__SOURCE EXCERPT__
----------
I have always loved mathematics from learning times tables in elementary school to algebra, calculus and geometry in high school.

One of the first things I learned in geometry was that the shortest distance between two points is a straight line. This simple rule became more complicated when I learned in college that space is curved, so the straight line we draw on any surface is really slightly curved in space; a true straight line is only imaginary.

In my curious mind that raised the bizarre question of what is the longest distance between two points. One possibility is that it is the distance from one point around the entire universe until it finds the second point — assuming the universe is a like the surface of a ball. Believe it or not, I had discovered a simpler answer as a teenager on a trip up the Quaboag River in Massachusetts between Brookfield and Quaboag Pond.

My older brother and I loved to canoe. We had both been Boy Scouts. Bob learned to swim like a fish and I swam like a rock. We didn't use life jackets in those days so we usually picked narrow rivers in our state or stayed close to shore in larger bodies of water and avoided any rapids or stretches where we knew there were dams.

We were able to borrow a wooden canoe from our old friend and Scoutmaster. We always used a wooden craft because, even if filled with water, it stayed near the surface unless overloaded with cargo. As long as I was with the canoe I would be safe if any mishap occurred. I don't know what the Quaboag is like now but 70 years ago it was a scenic, gentle waterway with several long curving stretches as it approached the pond.

We parked the old, black, stick-shift Chevy in a small area with trees off highway 148 near the bridge over the river just before reaching the outskirts of Brookfield. We lifted our very heavy transportation off the roof of the car, loaded our supplies, and launched the canoe into the beautiful slowly flowing water. The pleasure of riding in a canoe under idyllic circumstances is hard to describe in words.

Several of our ancestors were Huron, Algonquin and Mohawk First Americans from south-eastern Canada and the New-York/New England area. They used wood and birchbark canoes as their principle water vehicle. We were experiencing the joy they must also have felt voyaging in and enjoying nature at its best.
----------
__SET OF TASKS__
**a.** In the Quaboag River essay, what kind of canoe did the two brothers borrow, and from whom?
**b.** Name every First American people that the Quaboag River essay lists among the writer's ancestors.
**c.** Write the next paragraph of the Quaboag River essay, picking up right after its final sentence.
The material here has no connection to the Quaboag River essay.

__SOURCE MATERIAL__
----------
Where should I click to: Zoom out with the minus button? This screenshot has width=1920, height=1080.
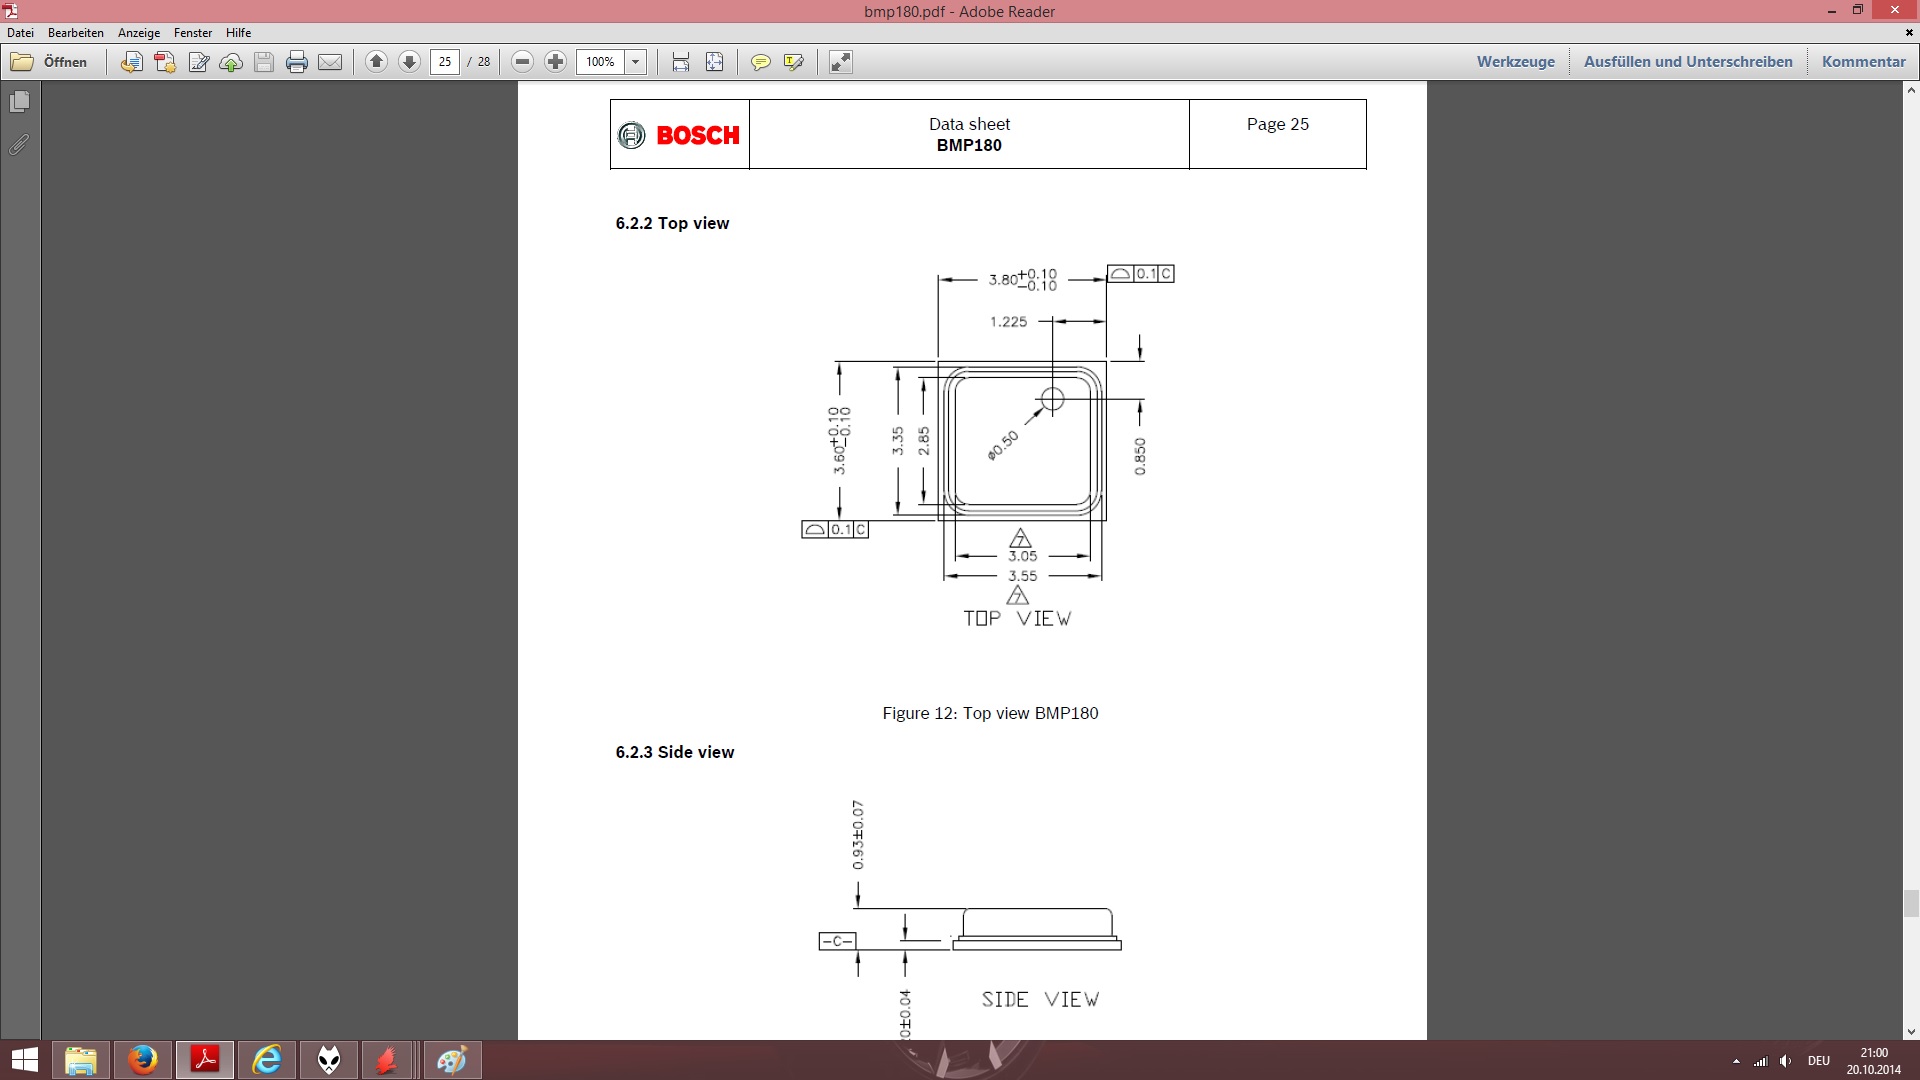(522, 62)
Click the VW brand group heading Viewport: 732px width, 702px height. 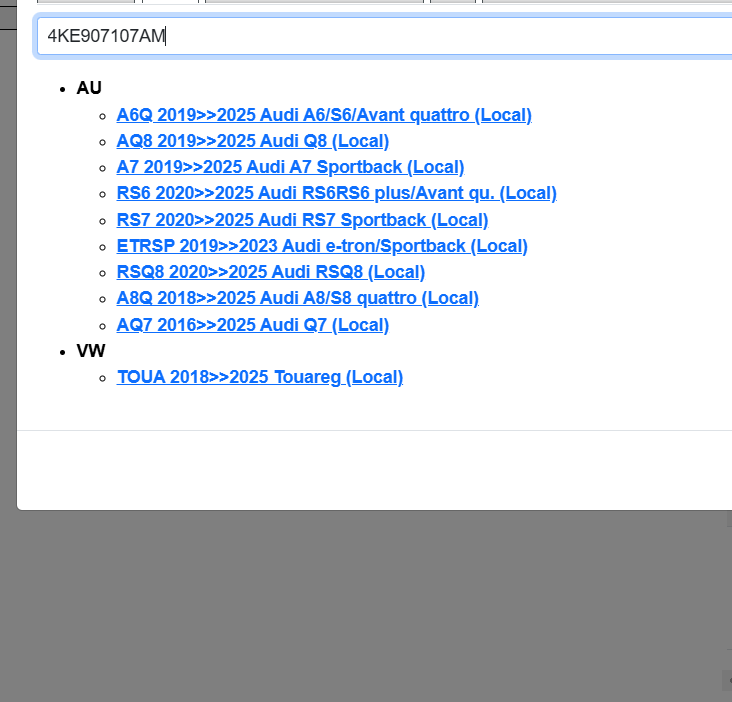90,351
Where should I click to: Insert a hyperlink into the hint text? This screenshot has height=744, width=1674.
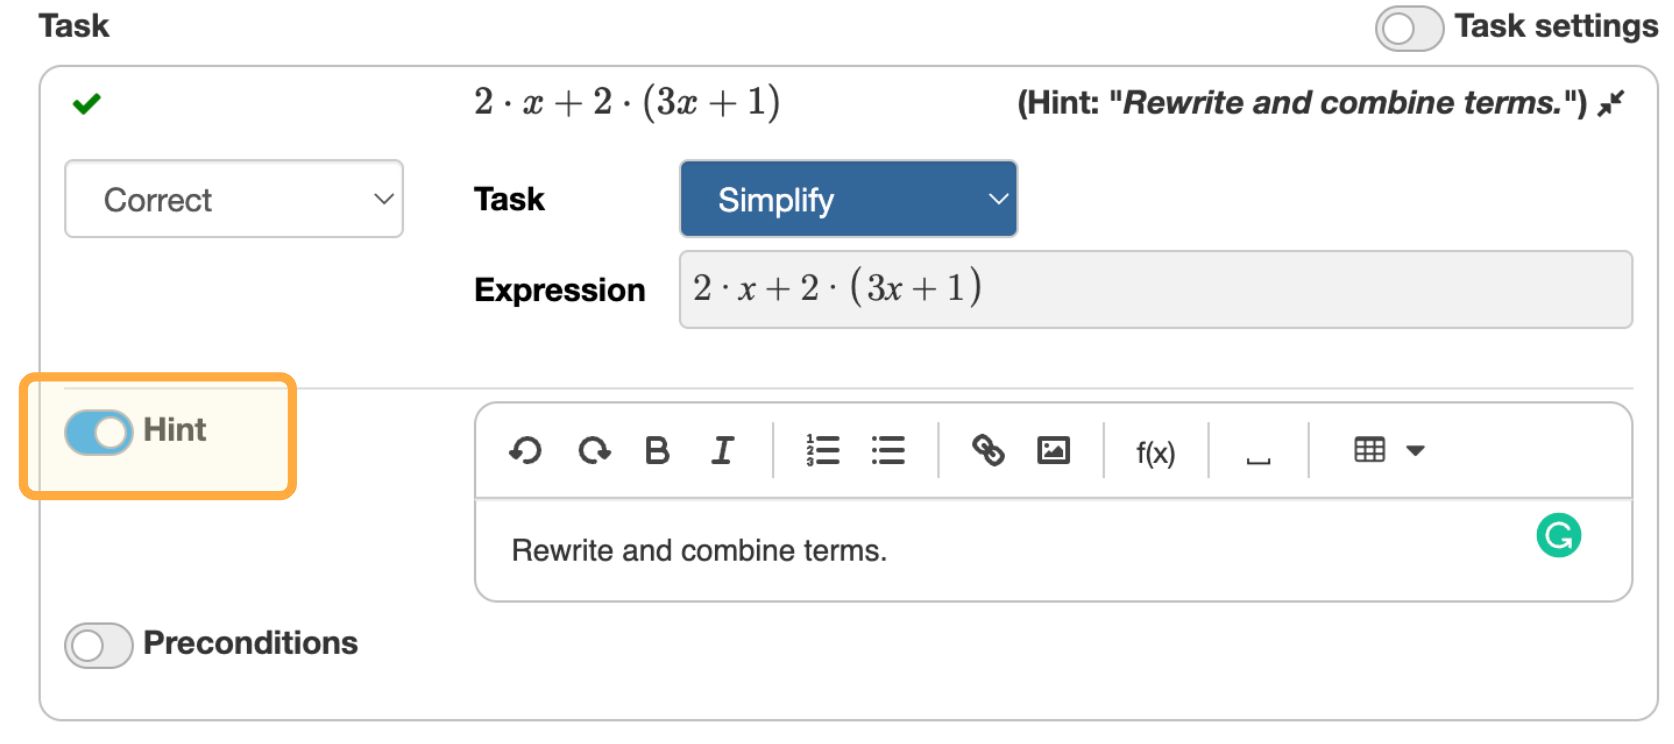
----------
__ANSWER LIST__
**a.** A wooden canoe from their old friend and Scoutmaster.

**b.** Huron, Algonquin, Mohawk

**c.**
We made excellent progress upstream for the first miles of passage. Then we came to the flat swampy area of the curves. The areas between the water channels were inhabited by mounds of grass protruding above clear water. It was probably near noon by this time so we decided to take a shortcut through the grasses so we could find a place to stop and have a brief lunch at the pond in the distance.

 

The passage was slower, but the distance much shorter, so we were optimistic and overconfident as teenagers sometimes are. The grass mounds had different goals. They became closer and taller as we proceeded, sometime rising four to six inches above the water. The mounds became too congested for us to get out and push. We were about mid-point by then.

There was nowhere to turn around, so our fate was sealed. In order to advance toward the river channel that lay ahead we had to use our paddles to push against the grass mounds and even downward to decrease the friction. After hours of hard work we again reached open water and moved rapidly toward the pond since darkness was rapidly approaching. We came to a small beach area on the right but decided it was too open for a campsite. At dusk we found a wooded area further on with sufficient coverage, so we beached the canoe, put a tarp over a patch of foliage, spread our sleeping bags, and fell asleep.

Morning arrived to find us on a tarp spread over a patch of poison ivy. The tarp saved us from contaminating our sleeping bag and skin surfaces. We exited as carefully as possible, sat by the canoe, had a cold breakfast, loaded our equipment into our craft and started the return trip. As we passed the beach that looked so inviting on the way in, we saw it occupied by a group of cows munching grass or drinking pond water. What a surprise that would have been if we had slept there.

We followed the river down stream around all its bends rather than challenge the grass clumps to another dual. As we started to lift the canoe onto the car roof I made the remark that our trip through the swampy grass had answered my question about the longest distance between two points — it's the short cut. We laughed so hard about this insight that it took several attempts before we got the canoe in place, tied it down, and drove away.

It is a lesson that I have never forgotten. If a shortcut is really the shortest or easiest way to get from here to there or to complete a task, intelligent people would have already made it the most traveled route before I got there, with only rare exceptions. Avoid short cuts and avoid unnecessary harder work or peril. I still avoid this longest distance between two points in life whenever possible.

~ Raymond Leo Blain, M.D.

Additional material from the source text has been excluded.